Huaiyu Zhu huaiyu at gauss.almadan.ibm.com
Wed Oct 17 17:37:46 EDT 2001


I've been writing this for several evenings.  It's not polished, but IMHO it
solves most of the problems discussed in this thread.  So here it goes. :-)


                PEP: Statements in Control Structures


1. INTRODUCTION:
    
    One long-standing complaint about Python syntax is that it distinguishes
    expressions from statements and does not allow statements in the
    condition part of flow control structures, so it is not allowed to write
            
            while x = next():  process(x)
            if x = next():     process(x)
            
    This is to avoid troublesome bugs like
            
            if x = 0:               ...
            
    when the programmer actually wanted 
            
            if x == 0:              ...
            
    However, this restriciton of not allowing statements in conditions also
    has its own costs, mainly in increased verbosity which sometimes in
    themselves lead to other subtle bugs.  This issue is not an artificial
    one because the current control-flow structures do not represent the
    most general case naturally.
    
    In this proposal we present an extended syntax of control structures
    that allow statements before conditions, without the risk of problems
    associated with mixing statements with expressions.  The new syntax is

            if ( stmt ; )* expr : suite 
            ( elif ( stmt ; )* expr : suite )* 
            [ else : suite ]

            while ( stmt ; )* expr : suite
            [ else : suite ]

    Compared with Python's current syntax

            if expr : suite 
            ( elif expr : suite )* 
            [ else : suite ]

            while expr : suite
            [ else : suite ]
    
    the new syntax allows simple statements in control structures just
    before the conditions, separated by ";".  

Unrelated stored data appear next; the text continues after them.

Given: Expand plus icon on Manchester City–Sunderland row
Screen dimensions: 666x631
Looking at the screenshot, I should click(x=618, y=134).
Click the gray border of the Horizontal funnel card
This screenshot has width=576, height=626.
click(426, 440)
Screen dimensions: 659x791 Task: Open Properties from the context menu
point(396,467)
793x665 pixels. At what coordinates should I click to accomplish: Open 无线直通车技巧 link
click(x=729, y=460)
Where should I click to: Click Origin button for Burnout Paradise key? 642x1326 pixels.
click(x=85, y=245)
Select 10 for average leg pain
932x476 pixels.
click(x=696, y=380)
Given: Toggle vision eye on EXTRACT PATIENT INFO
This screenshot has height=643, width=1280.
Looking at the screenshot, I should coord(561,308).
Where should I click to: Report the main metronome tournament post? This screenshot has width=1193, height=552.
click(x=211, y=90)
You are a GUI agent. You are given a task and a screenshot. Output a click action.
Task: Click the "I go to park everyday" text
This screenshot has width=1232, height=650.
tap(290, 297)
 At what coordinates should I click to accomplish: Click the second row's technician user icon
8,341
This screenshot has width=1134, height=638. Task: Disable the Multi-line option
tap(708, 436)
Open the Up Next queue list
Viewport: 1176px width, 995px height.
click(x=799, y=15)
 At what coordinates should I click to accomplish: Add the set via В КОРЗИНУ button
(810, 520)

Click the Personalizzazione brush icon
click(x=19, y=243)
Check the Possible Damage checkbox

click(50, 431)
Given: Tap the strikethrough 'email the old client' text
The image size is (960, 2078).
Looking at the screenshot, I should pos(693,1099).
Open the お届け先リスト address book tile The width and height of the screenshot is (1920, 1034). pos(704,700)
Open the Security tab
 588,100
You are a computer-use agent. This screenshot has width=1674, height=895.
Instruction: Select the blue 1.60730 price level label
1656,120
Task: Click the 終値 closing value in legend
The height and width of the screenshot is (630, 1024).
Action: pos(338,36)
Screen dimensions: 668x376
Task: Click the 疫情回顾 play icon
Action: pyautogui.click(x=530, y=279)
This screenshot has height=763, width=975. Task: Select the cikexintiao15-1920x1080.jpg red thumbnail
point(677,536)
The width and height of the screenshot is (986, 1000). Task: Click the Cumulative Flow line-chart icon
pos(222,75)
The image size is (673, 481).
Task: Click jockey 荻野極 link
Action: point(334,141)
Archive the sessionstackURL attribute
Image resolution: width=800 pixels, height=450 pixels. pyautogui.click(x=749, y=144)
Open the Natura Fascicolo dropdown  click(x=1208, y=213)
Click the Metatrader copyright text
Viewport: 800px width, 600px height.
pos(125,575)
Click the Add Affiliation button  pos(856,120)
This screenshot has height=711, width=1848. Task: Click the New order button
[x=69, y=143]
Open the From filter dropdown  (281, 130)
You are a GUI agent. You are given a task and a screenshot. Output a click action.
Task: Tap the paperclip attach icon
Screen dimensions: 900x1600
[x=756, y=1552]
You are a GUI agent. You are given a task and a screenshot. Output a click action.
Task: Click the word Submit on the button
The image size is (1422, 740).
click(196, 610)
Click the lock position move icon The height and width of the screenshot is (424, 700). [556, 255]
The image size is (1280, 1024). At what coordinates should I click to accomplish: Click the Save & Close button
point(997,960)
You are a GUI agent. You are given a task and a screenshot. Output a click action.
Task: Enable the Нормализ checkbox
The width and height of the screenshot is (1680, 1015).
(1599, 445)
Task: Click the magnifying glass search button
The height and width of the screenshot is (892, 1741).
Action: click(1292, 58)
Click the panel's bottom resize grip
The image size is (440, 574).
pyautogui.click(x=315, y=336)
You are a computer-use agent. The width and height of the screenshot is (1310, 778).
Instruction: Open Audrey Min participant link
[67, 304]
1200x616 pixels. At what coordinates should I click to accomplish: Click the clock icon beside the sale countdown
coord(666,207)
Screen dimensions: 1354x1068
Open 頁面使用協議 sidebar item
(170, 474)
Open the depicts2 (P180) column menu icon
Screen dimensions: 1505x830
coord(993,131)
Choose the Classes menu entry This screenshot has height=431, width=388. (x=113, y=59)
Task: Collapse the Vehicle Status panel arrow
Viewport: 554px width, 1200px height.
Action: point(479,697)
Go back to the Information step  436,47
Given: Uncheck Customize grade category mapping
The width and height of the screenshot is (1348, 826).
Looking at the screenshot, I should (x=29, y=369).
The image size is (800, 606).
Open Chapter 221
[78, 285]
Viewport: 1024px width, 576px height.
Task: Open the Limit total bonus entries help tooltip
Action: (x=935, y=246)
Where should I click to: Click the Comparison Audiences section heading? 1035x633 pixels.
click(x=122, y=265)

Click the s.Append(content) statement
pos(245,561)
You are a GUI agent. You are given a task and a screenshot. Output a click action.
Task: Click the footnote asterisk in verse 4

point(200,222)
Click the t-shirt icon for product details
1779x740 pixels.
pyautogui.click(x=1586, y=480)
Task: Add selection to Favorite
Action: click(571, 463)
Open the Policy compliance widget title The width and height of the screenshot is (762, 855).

    Essentially the same syntax was proposed by Kevin Digweed [1] in 1999,
    which received some favorable comments but was subsequently lost in a
    discussion with over-generalization (see the relevant thread).  This
    author, unaware of the earlier discussion, proposed it independently in
    2000 [2].  Reference [1] was recently mentioned by Hamish Lawson [3].



2. PROPOSAL:

    The extension allows zero or more simple statements separated by ";" to
    be placed between the keywords "while", "if" and "elif" and their
    corresponding conditions.  These statements are executed in sequence at
    the point just before the condition expression is to be evaluated.

    In the following, 

        statements := (simple_statement ";" )* simple_statement

    In other words, they are what can be written in one line separated by
    ";" in the current syntax.


    2.1. The if-elif-else structure is extended to the following
            
            "if" [ statements ";" ] expression ":"       statements
            ( "elif" [ statements ";" ] expression ":"   statements )*
            [ "else:" statements ]
            
    
        The semantics of 
        
            if stmts1; expr1:
                stmts2
            elif stmts3; expr2:
                stmts4
            elif stmts5; expr3:
                stmts6
            else:
                stmts7
        
        is equivalent to the semantics of
        
            stmts1
            if expr1:
                stmts2
            else:
                stmts3
                if expr2:
                    stmts4
                else:
                    stmts5
                    if expr3:
                        stmts6
                    else:
                        stmts7


    2.2.  The while-else structure is extended to the following

            "while" [ statements ";" ] expression ":" statements
            [ "else:" statements ]

        The semantics of

            while stmts1; expr1:
                stmts2
                if expr2: break
                stmts3
            else:
                stmts4

        is equivalent to the semantics of

            __hidden_variable = 0
            while 1:
                stmts1;
                if not expr1: break
                stmts2
                if expr2:
                    __hidden_variable = 1
                    break
                stmts3
            if not __hidden_variable:
                stmts4
            del __hidden_variable

        where __hidden_variable is a variable not used in this block.



3. RATIONALE:

    3.1.  General looping structure.

        A general looping structure, commonly known as loop-and-half, looks like
        
            A
            loop:
                B
                if not C: break
                D
            E

        If B is empty, this can be represented in current Python as

            A
            while C:
                D
            E

        The new syntax allows the more general case even when B is not empty

            A
            while B; C:
                D
            E

        Putting B between "while" and the condition is not just syntactical
        sugar, as will be shown in the following.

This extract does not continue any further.